The Best Place to Draw Naked People
by CJ Hauser
Published on April 3, 2008

The Best Place to Draw Naked People

The first man I ever saw naked was named Wendell. He was about fifty years old, had the chest of a grizzly bear, and graying dreads all the way down his back. I drew him seventeen times in one hour.

Drawing a nude model is not unlike love: nothing will ever be as good as your first crack at it, and certainly nothing will make as profound an impression. Although I will never match my experience with Wendell, I’ve since found a new sort of love, and a new group of naked people, at the Project of the Living Artist down on Bushwick Ave.

The studio door is propped open with a folding chair and inside it smells like cat pee. Yes, this is the smell of both art and love: cat pee. There’s a regular crowd of about six artists ranging in age from twenty to (I’m guessing here because it seemed impolite to ask) eighty?

Joe Catuccio runs the place, and has done so for forty years. Joe has a beard. Joe wears a t-shirt he made with puffy paint that says “People are born with two hands so they can spend their lives applauding themselves.” Joe has many, many cats.

The model shows up and apologizes for her lateness in Russian. She is filling in for the normal model, a pretty, chain-smoking, Icelandic lady with a foul mouth and a gorgeous body. I have drawn her before—she strikes poses reminiscent of Amazonian warriors.

This woman is older, and shy about talking. She gestures to her mouth with embarrassment when all that comes out is Russian. Joe shakes the egg timer we use to measure pose length, and it rattles, broken. He throws it behind him into a pile of other rubble: two fake Christmas trees, an empty cookie packet, some oil paints.

“We’ll just starts with some one-minute poses,” Joe says.

She disrobes, and it begins.

The model is a Russian ballet of one. She twists her wrists into birdlike shapes and even executes a dying swan position for one pose. The model is so still that sometime one of Joe’s many cats (Schabernake and Jatahampra are friendliest) will curl up beside her. We all scratch away at our papers-incorporating the cat into the crook of her elbow.

You bring your own supplies to the Project, so everyone works in different media. I have a children’s easel pad and some woodless pencils, while the kid next to me has a sketchbook and charcoal. Joe’s got a box filled with every which thing: markers, paint, glitter, you name it.

When someone calls the Project, everyone listens to Joe’s voice on the outgoing message. “Absolutely no instruction guaranteed,” he says. It’s true. This is not a drawing class, but rather a place for people to get together and flex their artistic muscles. To stretch and exercise. We don’t even really look at each other’s work—what we do do is talk.

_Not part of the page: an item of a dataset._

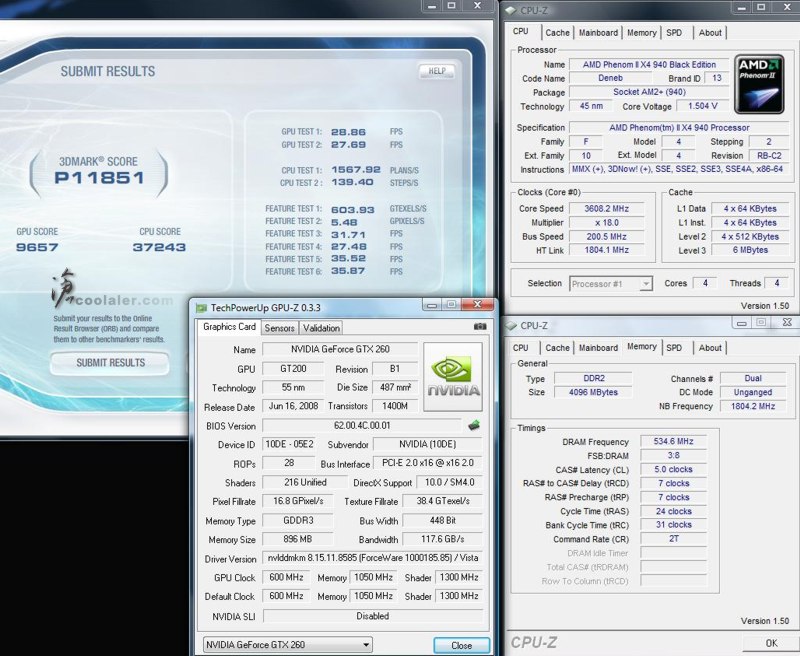
Task: Click the lower CPU-Z title bar icon
Action: pos(512,325)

“Joe,” one woman says, “Should you really keep those there?”

She gestures at a samovar full of dead batteries sitting next to the wood-burning stove. Joe keeps it burning to makes sure both his artists and his models are warm. Joe shrugs. “Why not? It’s better than sticking them in a landfill isn’t it?”

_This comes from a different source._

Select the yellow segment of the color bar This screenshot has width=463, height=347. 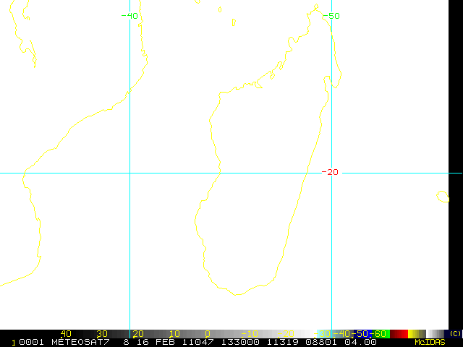[x=417, y=333]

This leads to a discussion about recycling, which leads to fuel efficiency, which leads to Willie Nelson’s vegetable oil powered car. All the while, we are shading the model’s collarbone in our sketches.

“What if all the deep-fry oil McDonald’s produces was donated to power American SUV’s?” someone suggests.

“It still wouldn’t be enough.” We all nod sadly. The model stretches, and puts on her bathrobe.

This pose is finished. We stretch and flip the pages of our sketchbooks. The poses work like running sprints. The first twenty minutes are a series of twenty, one-minute poses. We then do four, five-minute poses, two ten minute poses and so on. It’s a way to get loosened up, and familiarized with the model’s body before moving on to extended, half-hour or hour-long poses.

Joe’s oldest cat, Ragfoot, is mostly bones and fur. He lies on a drawing horse and idly bats at bits of pencil and gum eraser his sleep. Decrepit though he is, Ragfoot knows when the session is over. Like sphinx, he opens his eyes and walks to his food dish. It is two-o’clock. The session is over, and it’s time to be fed.

The Project is an amazing resource for artists—although live models are expensive, the ten-dollar cover at the studio will buy you three and a half hours of drawing time. It’s an amazing deal, though I’m not sure that’s why we all go. I think that if, tomorrow, Joe said he was converting the studio into a poker club, we’d all show up the following Saturday, ready for a game. Something about the communal vibe of the space and the easy conversation between people is comforting. We are there for the naked people, yes, but also there for the art, the cat pee, and the love.

Open modeling sessions are held at the Project of the Living Artist every Saturday from 10:30 am to 2 pm. The studio is located at 30 Bushwick Ave. at Devoe St. The cost is $10.